| WHAT YOU NEED TO DO |
Copy the material word for word, from its first line through the line containing "(x=76, y=80)", including that line.

(Records from a data collection)
-------------------------

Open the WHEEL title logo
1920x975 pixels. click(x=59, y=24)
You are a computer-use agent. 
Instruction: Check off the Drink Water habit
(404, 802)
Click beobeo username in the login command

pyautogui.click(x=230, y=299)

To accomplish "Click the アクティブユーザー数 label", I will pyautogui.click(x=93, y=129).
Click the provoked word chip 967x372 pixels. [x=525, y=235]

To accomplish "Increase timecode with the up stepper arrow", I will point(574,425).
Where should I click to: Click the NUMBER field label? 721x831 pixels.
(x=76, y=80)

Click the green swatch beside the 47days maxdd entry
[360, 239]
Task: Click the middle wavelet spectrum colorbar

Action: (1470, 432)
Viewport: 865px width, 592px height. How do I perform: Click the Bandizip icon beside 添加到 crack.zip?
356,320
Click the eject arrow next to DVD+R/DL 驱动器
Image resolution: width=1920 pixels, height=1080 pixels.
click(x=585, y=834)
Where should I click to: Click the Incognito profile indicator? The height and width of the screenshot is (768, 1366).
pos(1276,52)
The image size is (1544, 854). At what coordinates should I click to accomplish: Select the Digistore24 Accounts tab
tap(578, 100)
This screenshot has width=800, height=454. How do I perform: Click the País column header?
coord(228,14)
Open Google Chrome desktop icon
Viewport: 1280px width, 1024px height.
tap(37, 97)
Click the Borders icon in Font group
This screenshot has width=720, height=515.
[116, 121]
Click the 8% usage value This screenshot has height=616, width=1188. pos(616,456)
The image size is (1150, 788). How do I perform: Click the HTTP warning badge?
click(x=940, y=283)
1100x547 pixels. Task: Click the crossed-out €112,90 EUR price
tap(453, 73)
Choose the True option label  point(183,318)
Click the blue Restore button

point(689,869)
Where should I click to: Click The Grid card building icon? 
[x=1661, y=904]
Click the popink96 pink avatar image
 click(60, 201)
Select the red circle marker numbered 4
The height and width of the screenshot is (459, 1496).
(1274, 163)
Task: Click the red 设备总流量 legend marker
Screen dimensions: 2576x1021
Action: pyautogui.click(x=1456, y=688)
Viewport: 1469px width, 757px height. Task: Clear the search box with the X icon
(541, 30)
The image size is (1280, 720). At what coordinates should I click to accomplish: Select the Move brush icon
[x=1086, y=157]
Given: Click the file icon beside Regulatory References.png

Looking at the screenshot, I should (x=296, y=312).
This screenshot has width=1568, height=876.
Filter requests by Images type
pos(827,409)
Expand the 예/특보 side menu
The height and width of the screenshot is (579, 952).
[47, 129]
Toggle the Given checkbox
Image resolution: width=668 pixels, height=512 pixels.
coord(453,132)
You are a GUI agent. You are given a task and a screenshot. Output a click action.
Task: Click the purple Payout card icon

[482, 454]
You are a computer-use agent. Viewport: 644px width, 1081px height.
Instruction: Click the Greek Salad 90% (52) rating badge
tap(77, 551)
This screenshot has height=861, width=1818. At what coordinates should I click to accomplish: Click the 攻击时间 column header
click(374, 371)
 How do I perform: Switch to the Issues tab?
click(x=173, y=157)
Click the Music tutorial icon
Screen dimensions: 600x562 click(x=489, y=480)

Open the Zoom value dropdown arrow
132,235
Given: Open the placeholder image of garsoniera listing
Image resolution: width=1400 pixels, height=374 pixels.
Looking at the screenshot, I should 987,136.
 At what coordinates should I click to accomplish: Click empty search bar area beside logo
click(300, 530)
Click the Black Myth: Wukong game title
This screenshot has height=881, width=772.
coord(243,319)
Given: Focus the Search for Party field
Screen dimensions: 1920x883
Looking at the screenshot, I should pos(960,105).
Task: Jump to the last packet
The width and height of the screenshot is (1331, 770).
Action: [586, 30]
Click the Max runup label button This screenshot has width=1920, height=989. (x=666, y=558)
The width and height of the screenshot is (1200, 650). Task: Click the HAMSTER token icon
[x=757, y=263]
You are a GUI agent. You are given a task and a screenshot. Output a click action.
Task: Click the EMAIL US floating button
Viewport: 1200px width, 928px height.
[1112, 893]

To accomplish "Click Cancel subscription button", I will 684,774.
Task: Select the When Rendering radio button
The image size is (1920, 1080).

-------------------------

| EXERCISE RESULT |
Open the WHEEL title logo
1920x975 pixels. click(x=59, y=24)
You are a computer-use agent. 
Instruction: Check off the Drink Water habit
(404, 802)
Click beobeo username in the login command

pyautogui.click(x=230, y=299)

To accomplish "Click the アクティブユーザー数 label", I will pyautogui.click(x=93, y=129).
Click the provoked word chip 967x372 pixels. [x=525, y=235]

To accomplish "Increase timecode with the up stepper arrow", I will point(574,425).
Where should I click to: Click the NUMBER field label? 721x831 pixels.
(x=76, y=80)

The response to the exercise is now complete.